▶ TRAVAIL À RÉALISER: Prolongez le texte ci-dessous sur le procès de M. Dieujuste et de M. Mohamadi, en reprenant juste après sa dernière phrase.

Au terme d’une enquête de plusieurs mois, qui a mobilisé de nombreux moyens, « la version de M. Dieujuste est anéantie », résume l’une des juges. Sa femme et son cousin reconnaissent avoir menti en déclarant qu’il était présent sur les lieux de l’attaque. Les employés du restaurant assurent que M. Dieujuste ne s’est jamais installé à la table 70, devant la fenêtre. Les rescapés, tous interrogés, ne le reconnaissent pas. Les analyses téléphoniques révèlent que son portable bornait chez lui le soir des faits.
Acculé, ce chauffeur VTC, qui avait fait l’objet d’un article dans Le Monde, où il se plaignait de ne pas être indemnisé par le fonds pour les victimes, reconnaît qu’il a menti. « Le 13 novembre 2015, M. Dieujuste a passé une soirée extrêmement tranquille, à regarder le match de foot dans son canapé, pendant que la France connaissait l’attentat le plus tragique de son histoire », résume Me Olivier Saumon, l’avocat de la partie civile.
Détresse psychologique et financière
M. Mohamadi, lui, buvait un verre avec un ami quand l’attaque a eu lieu dans son restaurant. Dans son cas, l’enquête a été moins laborieuse : déjà condamné pour avoir vendu une vidéo de l’attaque dans son établissement parisien, le prévenu avait confirmé à l’époque être arrivé peu après sur les lieux de l’attentat. Pourtant, devant la 16e chambre du tribunal correctionnel de Paris, l’homme de 46 ans répète inlassablement qu’il était « dans la cave » de son restaurant au moment des faits.
« Pourquoi avoir dit au début que vous n’étiez pas sur place ? », « Pourquoi avoir attendu deux ans pour porter plainte ? », « Pourquoi avoir demandé de l’argent ? », interrogent les juges, faisant face à un prévenu rendu apathique par les médicaments, ponctuant toutes ses réponses par « je ne sais pas », ou « je ne me souviens pas ».
Son avocat, Me Jeffrey Schinazi, avance alors une explication : son client a été « dévasté par la médiatisation de l’affaire de la vidéo du Casa Nostra ». M. Mohamadi abonde laborieusement en son sens, confiant notamment « avoir été victime d’une agression », avant d’évoquer « la chute de 50 % » de ses recettes. Derrière cette détresse psychologique se fait jour une détresse financière : M. Mohamadi cumule près de 200 000 euros de dettes.

▶ INFORMATIONS FOURNIES:
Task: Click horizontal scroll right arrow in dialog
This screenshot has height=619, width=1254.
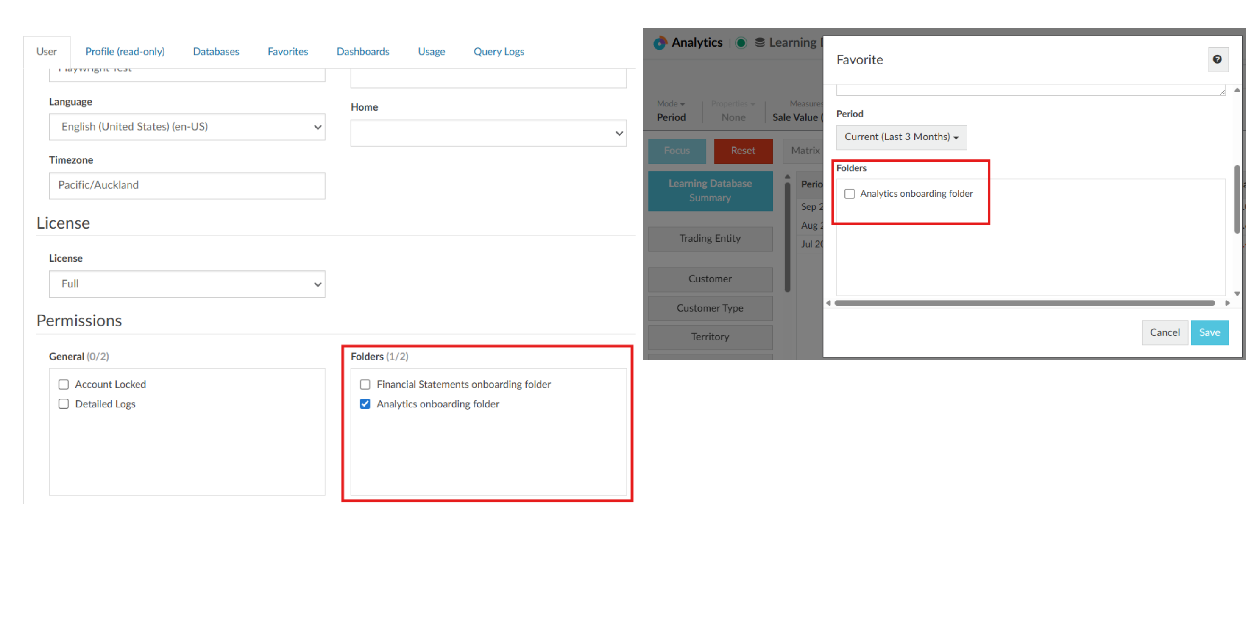Action: (1227, 303)
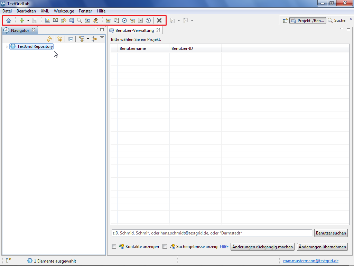354x266 pixels.
Task: Open the Bearbeiten menu
Action: 26,11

▶ RÉPONSE CI-DESSOUS:
Si le premier prévenu n’a pas fait état de difficultés financières, le « but financier » a également émaillé son audience. En tant que victime de l’attentat de 1995 dans le RER, M. Dieujuste a touché près de 140 000 euros d’indemnisation. Réfutant les soupçons de tentative d’escroquerie, M. Dieujuste a affirmé « avoir seulement voulu porter l’attention sur [lui] », ne s’estimant « pas suffisamment entouré », en tant que victime de l’attentat de 1995.
« Je me rends compte que j’ai fait quelque chose de très grave, je suis vraiment désolé », poursuit celui qui a été hospitalisé à deux reprises après le 13-Novembre, expliquant avoir « revécu l’attaque du RER », durant laquelle il avait été superficiellement touché à la tête.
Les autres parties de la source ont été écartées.